BEGIN DATASET EXTRACT
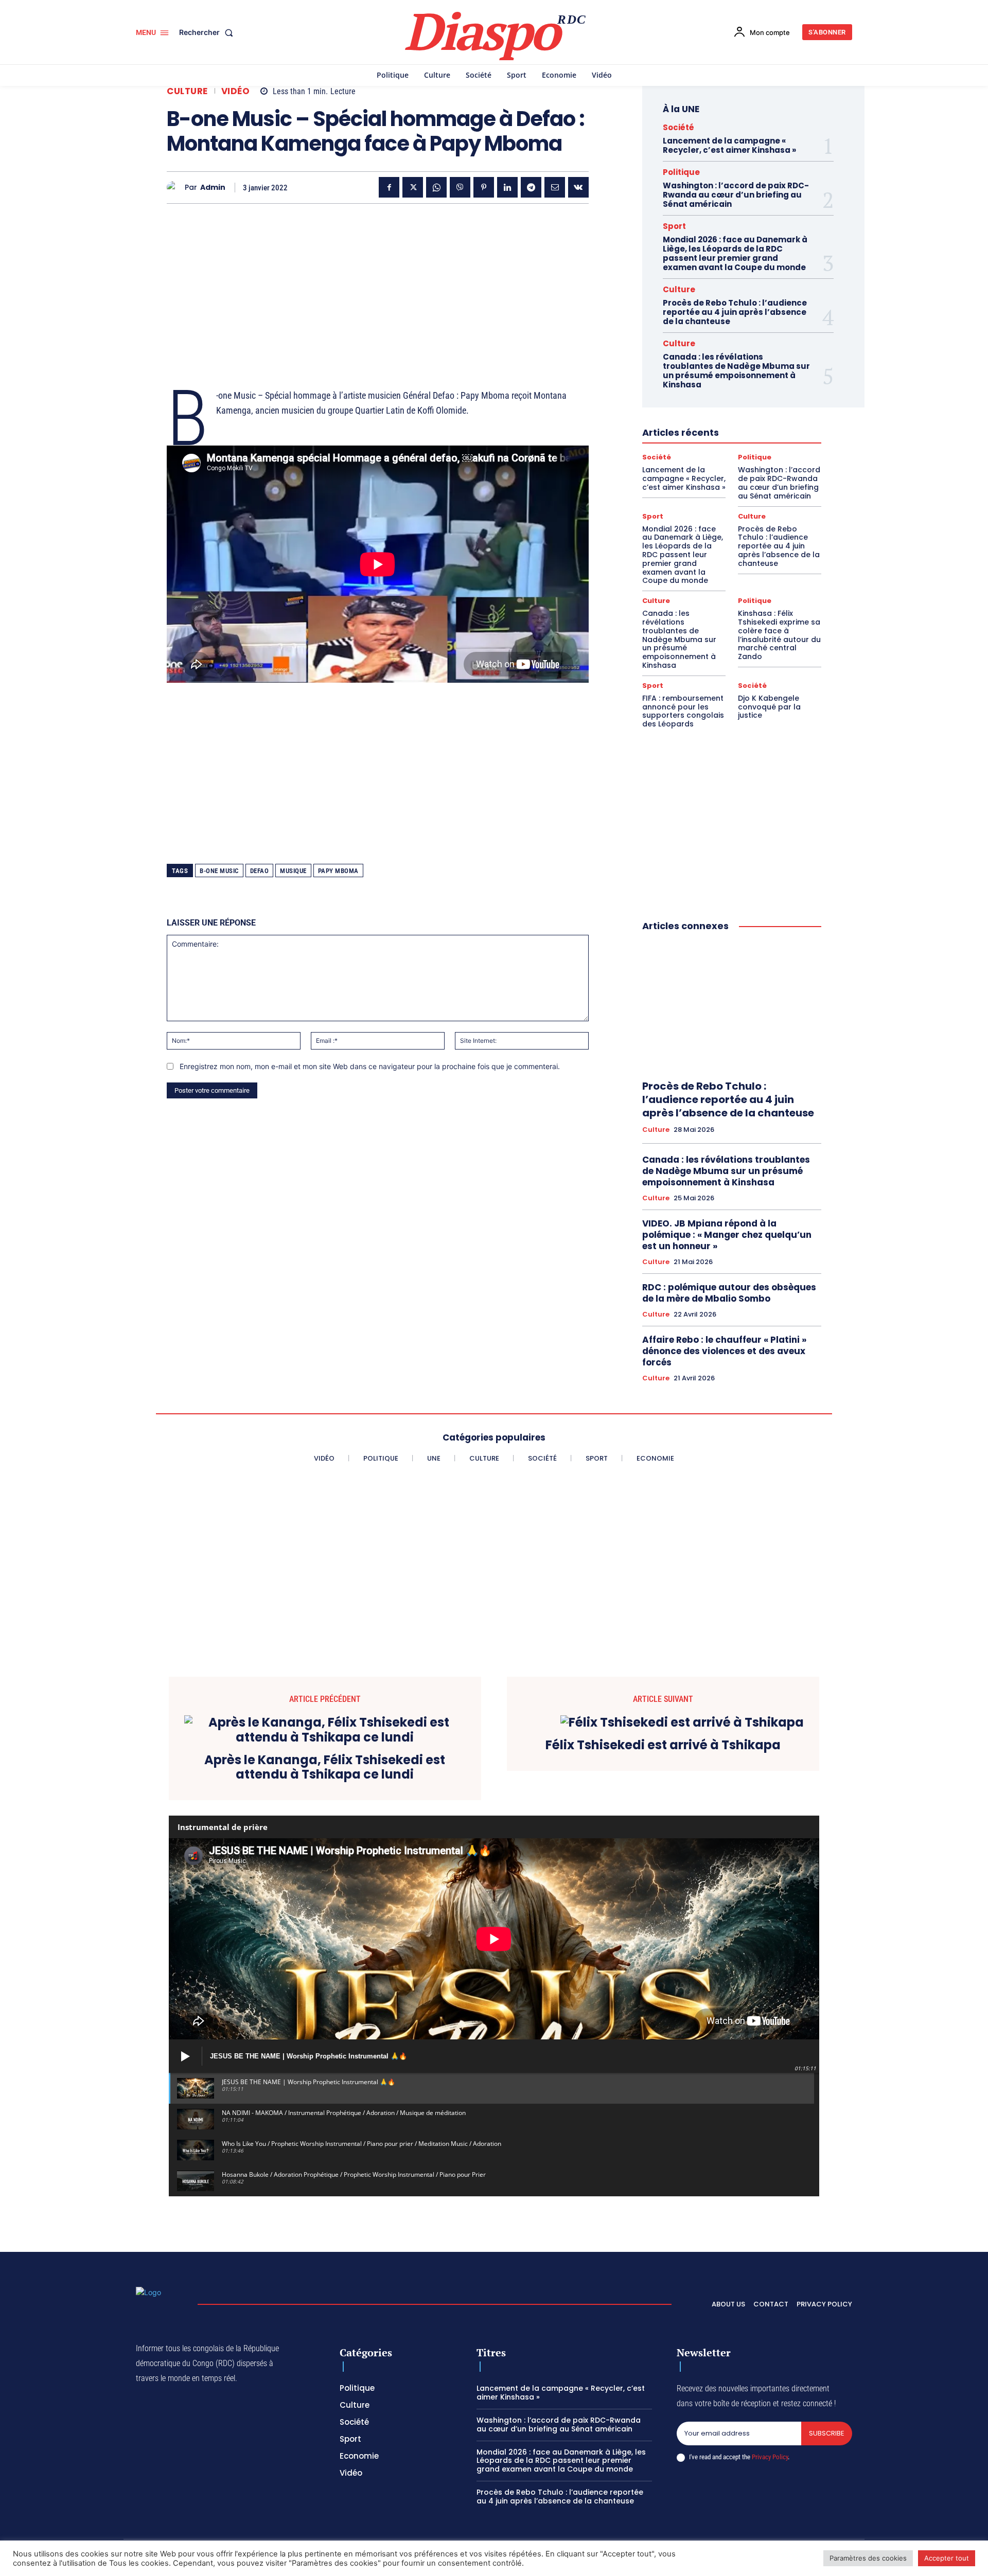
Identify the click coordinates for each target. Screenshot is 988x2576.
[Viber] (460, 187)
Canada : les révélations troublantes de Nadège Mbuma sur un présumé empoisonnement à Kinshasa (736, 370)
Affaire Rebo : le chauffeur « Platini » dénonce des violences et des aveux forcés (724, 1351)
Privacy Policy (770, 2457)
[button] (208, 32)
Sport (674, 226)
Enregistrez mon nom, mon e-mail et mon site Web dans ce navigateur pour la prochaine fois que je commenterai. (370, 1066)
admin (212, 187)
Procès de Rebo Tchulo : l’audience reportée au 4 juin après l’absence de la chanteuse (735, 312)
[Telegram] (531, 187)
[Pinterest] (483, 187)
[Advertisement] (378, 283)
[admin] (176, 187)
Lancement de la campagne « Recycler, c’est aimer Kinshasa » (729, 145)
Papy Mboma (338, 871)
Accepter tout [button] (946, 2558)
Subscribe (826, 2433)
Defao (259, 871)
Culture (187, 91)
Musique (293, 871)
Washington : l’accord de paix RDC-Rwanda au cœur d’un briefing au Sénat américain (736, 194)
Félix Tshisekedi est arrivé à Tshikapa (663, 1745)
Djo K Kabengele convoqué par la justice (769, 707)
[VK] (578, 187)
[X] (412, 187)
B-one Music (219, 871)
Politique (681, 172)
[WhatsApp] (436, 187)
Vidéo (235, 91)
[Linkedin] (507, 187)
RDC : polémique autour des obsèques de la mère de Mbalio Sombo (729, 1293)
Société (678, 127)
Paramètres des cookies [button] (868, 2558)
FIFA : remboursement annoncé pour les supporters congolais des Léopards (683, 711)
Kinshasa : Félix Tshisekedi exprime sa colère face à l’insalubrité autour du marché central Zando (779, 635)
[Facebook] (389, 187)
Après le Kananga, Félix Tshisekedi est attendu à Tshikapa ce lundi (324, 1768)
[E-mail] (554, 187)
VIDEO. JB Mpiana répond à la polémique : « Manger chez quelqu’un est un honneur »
END DATASET EXTRACT
[HOW TO COMPLETE THIS TASK]
Whenever a line in the material above holds the string "mail", copy that line in full.

[THE COMPLETED TASK]
Enregistrez mon nom, mon e-mail et mon site Web dans ce navigateur pour la prochaine fois que je commenterai. (370, 1066)
[E-mail] (554, 187)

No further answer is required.